Board to decide Colorado Front Range rail ballot measure
Chase Woodruff
(Colorado Newsline) A panel of state and local officials will decide later this month whether it’s full steam ahead on a 2024 ballot measure that would ask voters to fund a new passenger rail service along the Front Range with a small sales tax hike — or to hit the brakes and wait until 2026.
The 17 voting members of the Front Range Passenger Rail District weighed the question at a series of meetings in March. Under the law that created the district three years ago, its board is authorized to refer a tax measure of its choosing for approval by voters across the district, which encompasses all or part of 13 counties along the Interstate 25 corridor.
Despite hopes that the board would settle on the size and timing of that tax measure last month, board members instead agreed on Friday on another round of consultation and polling before coming to a final decision in a matter of weeks.
“I think where we are is, we have affirmatively decided that the answer is not no,” said Chris Nevitt, a transportation manager for the City and County of Denver who serves as the FRPR’s board chair. “And we need to move with all haste, effort and resources to answer the remaining questions, to decide if the answer is yes.”
Polling conducted on the district’s behalf this year showed strong support for Front Range Passenger Rail among Colorado voters, with 73% of respondents saying they favored the project. Pollsters found that 61% of voters said they would back the proposal if it meant a sales tax increase, regardless of whether it was a 0.3% or 0.5% hike — in other words, three or five cents added to a ten-dollar purchase.

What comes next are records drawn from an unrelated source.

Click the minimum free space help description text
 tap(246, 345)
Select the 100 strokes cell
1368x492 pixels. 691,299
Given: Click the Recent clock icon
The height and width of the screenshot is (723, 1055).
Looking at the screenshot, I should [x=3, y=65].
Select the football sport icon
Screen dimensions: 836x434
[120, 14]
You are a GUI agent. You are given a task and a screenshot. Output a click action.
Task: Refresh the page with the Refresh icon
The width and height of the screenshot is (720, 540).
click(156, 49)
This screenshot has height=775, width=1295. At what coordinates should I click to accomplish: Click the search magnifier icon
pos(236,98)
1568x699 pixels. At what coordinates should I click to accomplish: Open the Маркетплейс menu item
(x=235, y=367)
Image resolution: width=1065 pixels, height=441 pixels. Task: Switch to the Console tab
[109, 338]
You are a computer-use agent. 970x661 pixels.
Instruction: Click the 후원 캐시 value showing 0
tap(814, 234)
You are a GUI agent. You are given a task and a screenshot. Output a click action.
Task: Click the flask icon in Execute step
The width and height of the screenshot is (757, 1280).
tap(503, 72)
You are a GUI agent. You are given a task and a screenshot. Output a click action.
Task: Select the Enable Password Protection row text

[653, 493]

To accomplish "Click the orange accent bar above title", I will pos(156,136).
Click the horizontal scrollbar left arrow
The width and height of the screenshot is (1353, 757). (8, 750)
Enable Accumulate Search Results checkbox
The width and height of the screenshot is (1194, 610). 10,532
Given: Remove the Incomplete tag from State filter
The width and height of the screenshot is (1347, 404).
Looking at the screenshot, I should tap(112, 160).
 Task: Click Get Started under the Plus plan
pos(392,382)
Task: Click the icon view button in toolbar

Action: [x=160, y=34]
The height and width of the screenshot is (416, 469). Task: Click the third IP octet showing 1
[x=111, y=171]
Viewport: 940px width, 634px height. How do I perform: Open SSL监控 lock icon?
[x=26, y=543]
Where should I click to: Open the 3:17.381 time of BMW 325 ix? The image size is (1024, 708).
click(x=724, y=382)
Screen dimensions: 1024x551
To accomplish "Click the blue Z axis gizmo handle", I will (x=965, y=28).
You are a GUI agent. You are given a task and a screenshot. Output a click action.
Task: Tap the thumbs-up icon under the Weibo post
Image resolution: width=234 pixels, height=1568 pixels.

The former would raise about $325 million annually for the district, while the second would raise $600 million. The cost to build and operate the service depends heavily on factors like the selected route, frequency of service and other details, which are being finalized as part of the district’s service development plan.
But according to a financial analysis presented to the board last month, even a smaller sales tax increase of less than 0.2%, if coupled with a $500 million federal grant by the end of 2026, would be enough to fund a phased approach that envisions a “starter service” of three trains per day between Denver and Fort Collins by 2029, expanding to six trains per day between Fort Collins and Pueblo by 2035.
Multiple board members at Friday’s meeting spoke in favor of what Claire Levy, a Boulder County commissioner appointed to the board by Gov. Jared Polis, called a “go big or go home” approach. They want more information about how the service plan could be enhanced with the additional funding from the full 0.5% sales tax hike, such as by extending service to Cheyenne to the north, or to Trinidad or New Mexico to the south, or by building more double-tracked segments along the corridor to enable faster and more frequent service.
“While we don’t know exactly what we could do, we know we could do a hell of a lot more,” Nevitt said.
“We can get a very broad scenario sketched out for you,” Andy Karsian, the district’s general manager, told board members. “Any number that we come up with, it will be illustrative, and it will help you all on a decision … but we need to take it with a lot of contingency and a lot of assumptions.”
Polis and other state leaders have made a push in recent months to promote FRPR and other passenger rail projects as Colorado competes with other states around the country for a share of the $66 billion in rail funding allocated by the 2021 bipartisan infrastructure law.
Lawmakers at the Capitol are advancing a bill to raise $57 million a year in state funding for rail and other transit projects through a rental car fee, and believe FRPR could serve as a catalyst for the completion of another long-anticipated rail line, the Regional Transportation District’s commuter-rail B Line between Denver and Boulder.
Under a contract approved by board members Friday, the rail district will conduct additional polling to “truth-test” its findings at the request of the governor’s office, Nevitt said.
“The governor’s office was really asking … ‘Can we test in some additional ways or get some more detail on how open to the proposition the public is?’” he said. “(The contract) is working with the governor’s office to get additional polling, to answer that question more to the satisfaction of the governor, who is a very important ally of this enterprise.”